(Entries on where items appear)
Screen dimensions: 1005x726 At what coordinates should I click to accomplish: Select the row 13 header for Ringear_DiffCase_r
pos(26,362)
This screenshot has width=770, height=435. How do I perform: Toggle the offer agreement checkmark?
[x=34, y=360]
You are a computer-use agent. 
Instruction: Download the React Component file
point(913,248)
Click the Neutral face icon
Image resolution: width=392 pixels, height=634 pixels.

#### [SET EXERCISE]
Can you add 95 to every coordinate in the answers and then write out the whole listing above again, requests included?

#### [TASK ANSWER]
Screen dimensions: 1005x726 At what coordinates should I click to accomplish: Select the row 13 header for Ringear_DiffCase_r
pos(121,457)
This screenshot has width=770, height=435. How do I perform: Toggle the offer agreement checkmark?
[x=129, y=455]
You are a computer-use agent. 
Instruction: Download the React Component file
point(1008,343)
Click the Neutral face icon
Image resolution: width=392 pixels, height=634 pixels.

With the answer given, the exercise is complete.